** Task details **
Return every line of the records that contains the string "comment", and treat uppercase and lowercase letters as different.

--- START ---

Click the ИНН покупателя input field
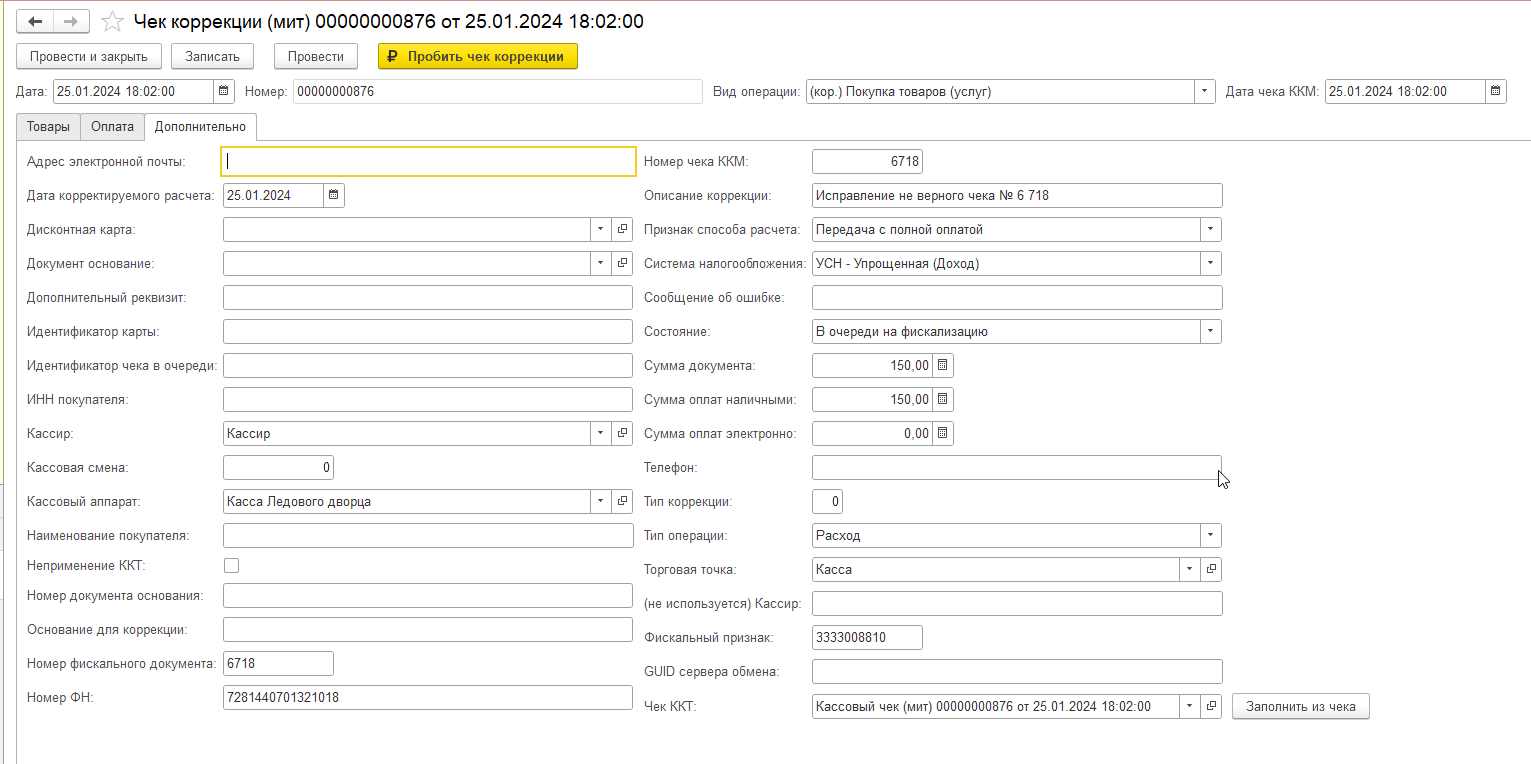Viewport: 1531px width, 764px height. click(x=428, y=399)
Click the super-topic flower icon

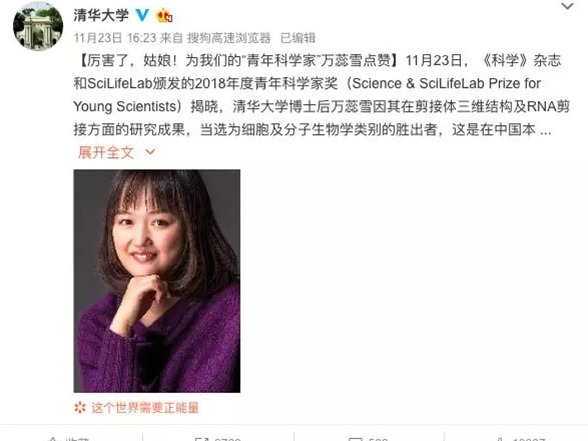pyautogui.click(x=80, y=408)
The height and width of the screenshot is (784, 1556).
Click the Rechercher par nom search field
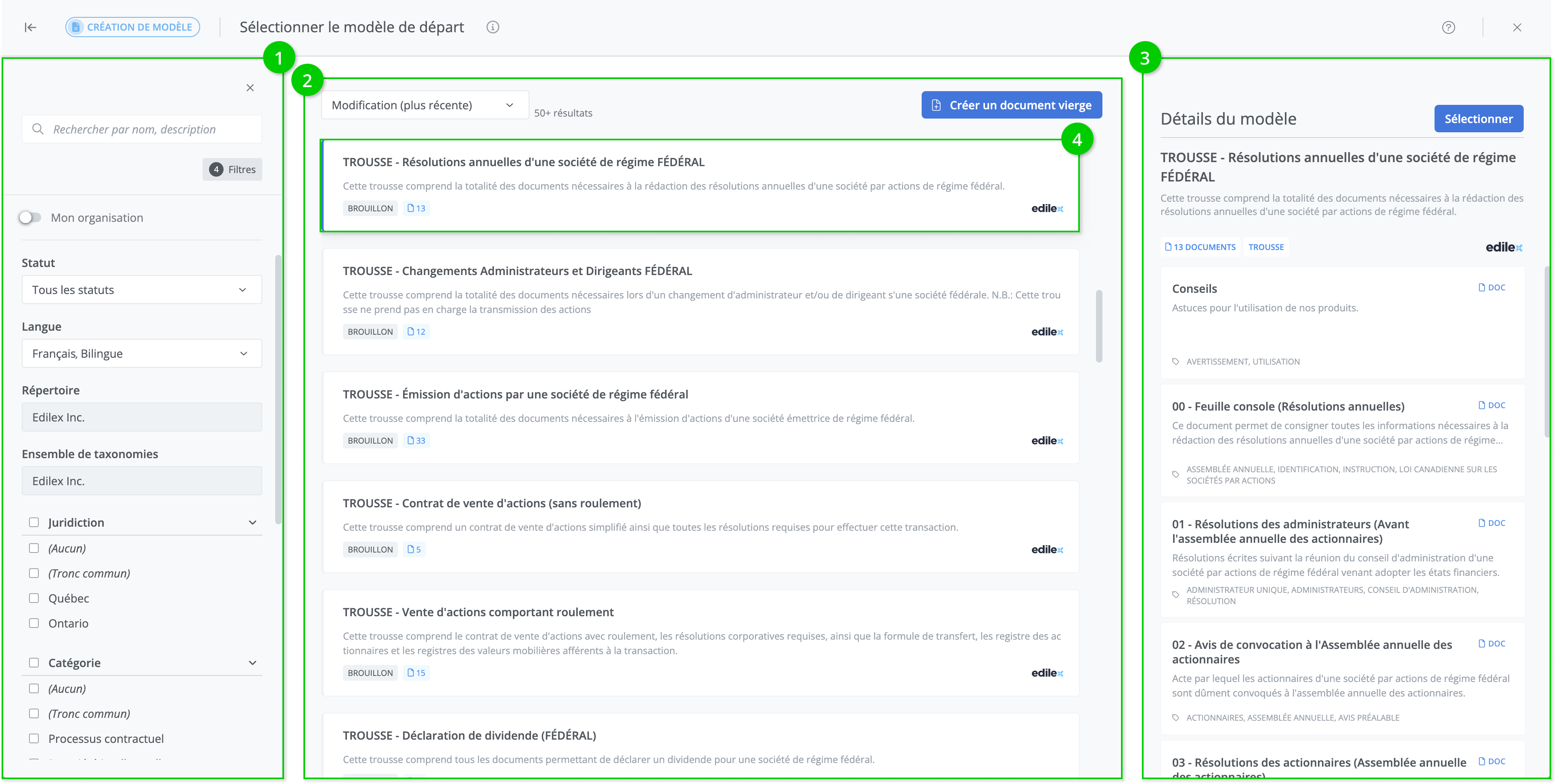click(151, 129)
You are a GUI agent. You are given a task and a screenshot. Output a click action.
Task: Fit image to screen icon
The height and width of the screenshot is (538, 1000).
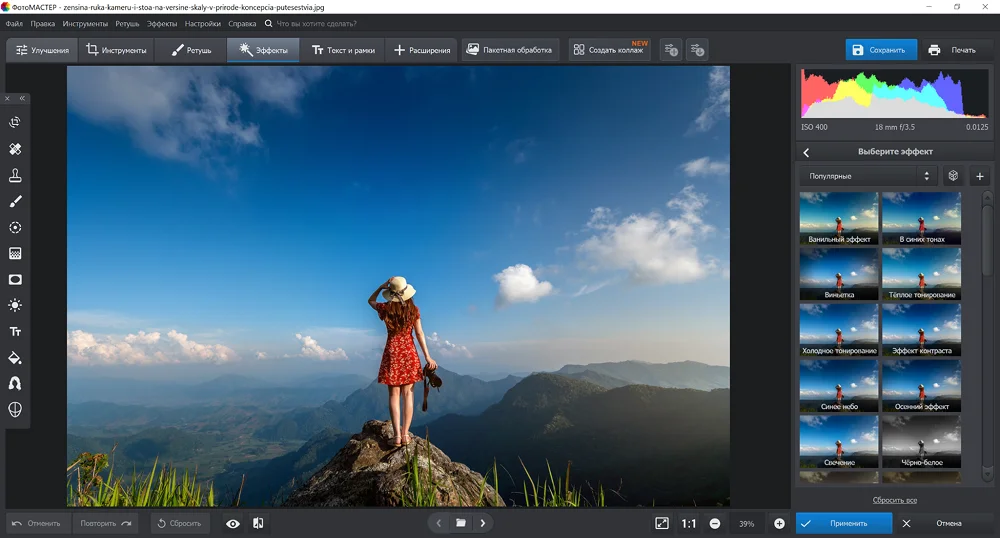pyautogui.click(x=662, y=523)
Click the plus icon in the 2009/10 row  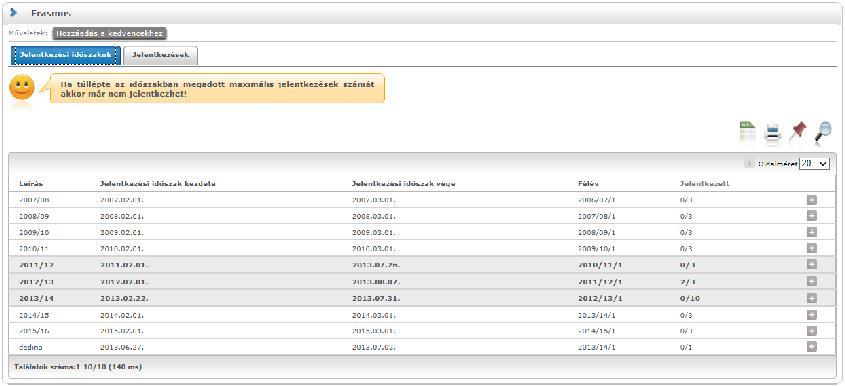click(812, 232)
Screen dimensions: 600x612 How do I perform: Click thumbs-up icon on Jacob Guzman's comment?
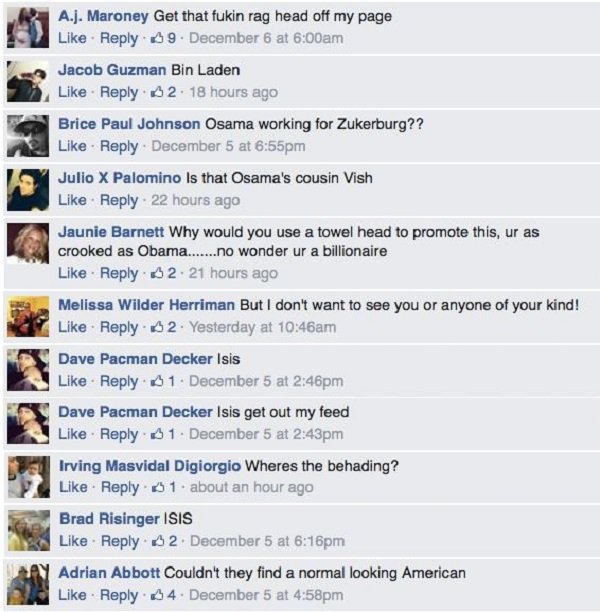157,92
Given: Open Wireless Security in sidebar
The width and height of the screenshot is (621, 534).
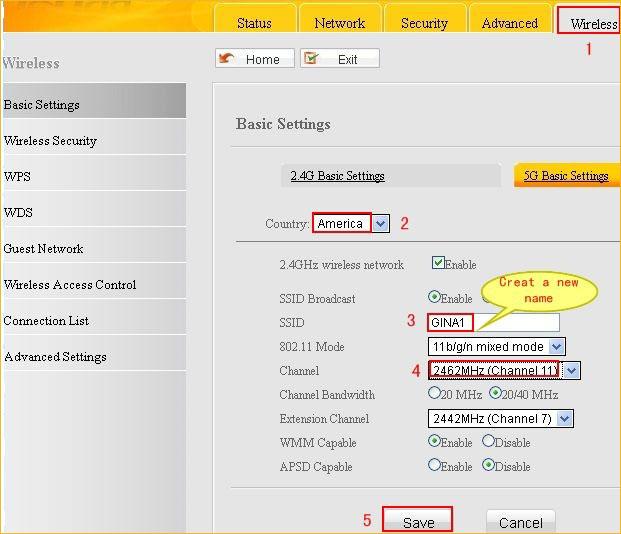Looking at the screenshot, I should (50, 141).
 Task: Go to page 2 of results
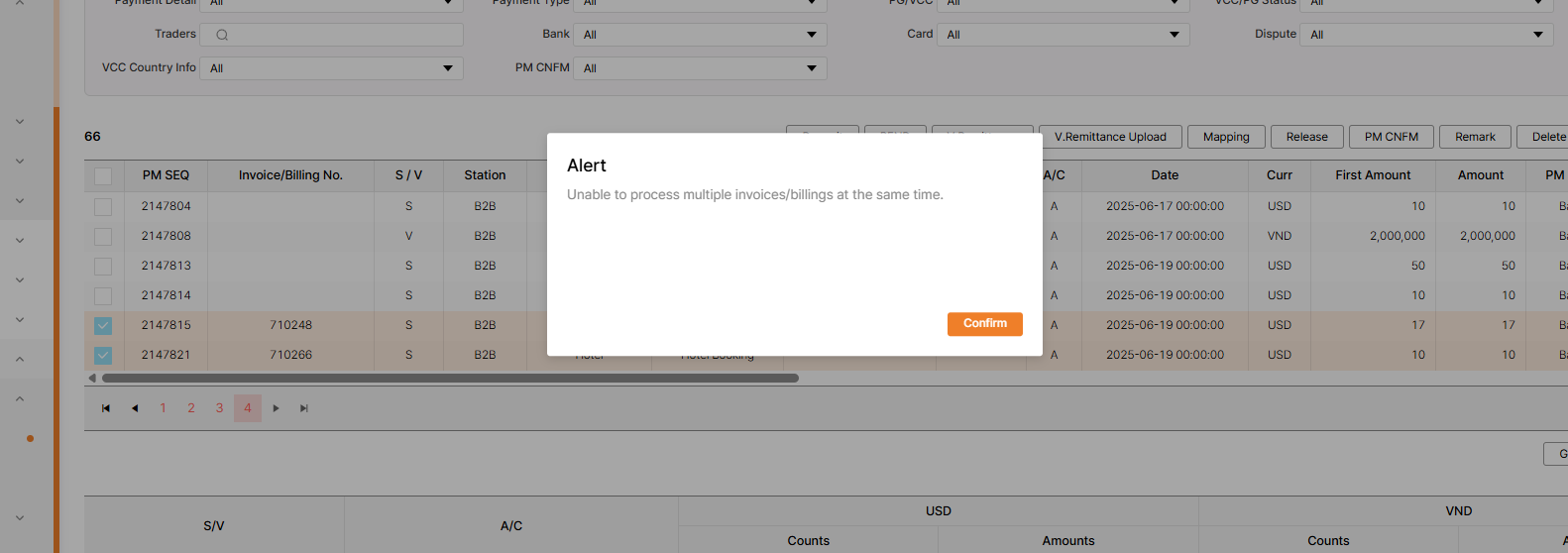click(x=191, y=408)
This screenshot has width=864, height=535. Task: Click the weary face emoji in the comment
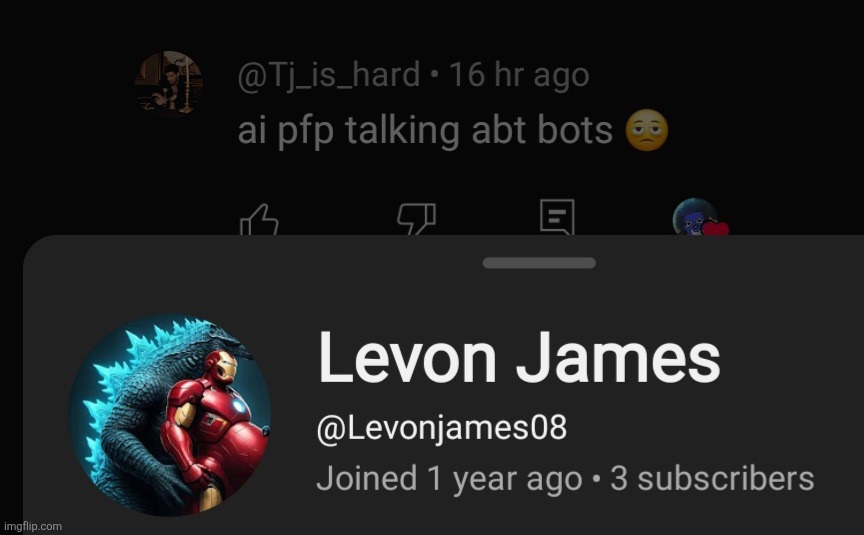click(x=647, y=131)

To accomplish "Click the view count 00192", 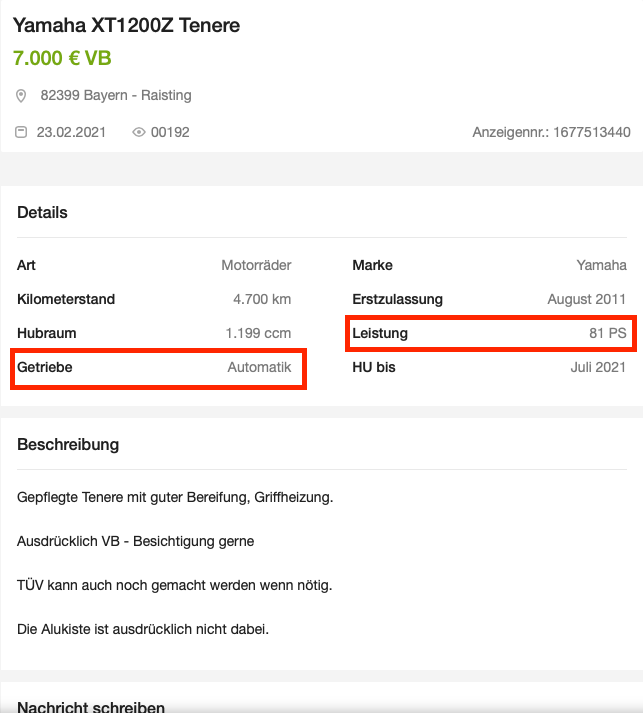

--- END ---

** The answer **
Screen dimensions: 600x612 How do I perform: Click thumbs-up icon on Jacob Guzman's comment?
This screenshot has width=864, height=535. Task: Click the weary face emoji in the comment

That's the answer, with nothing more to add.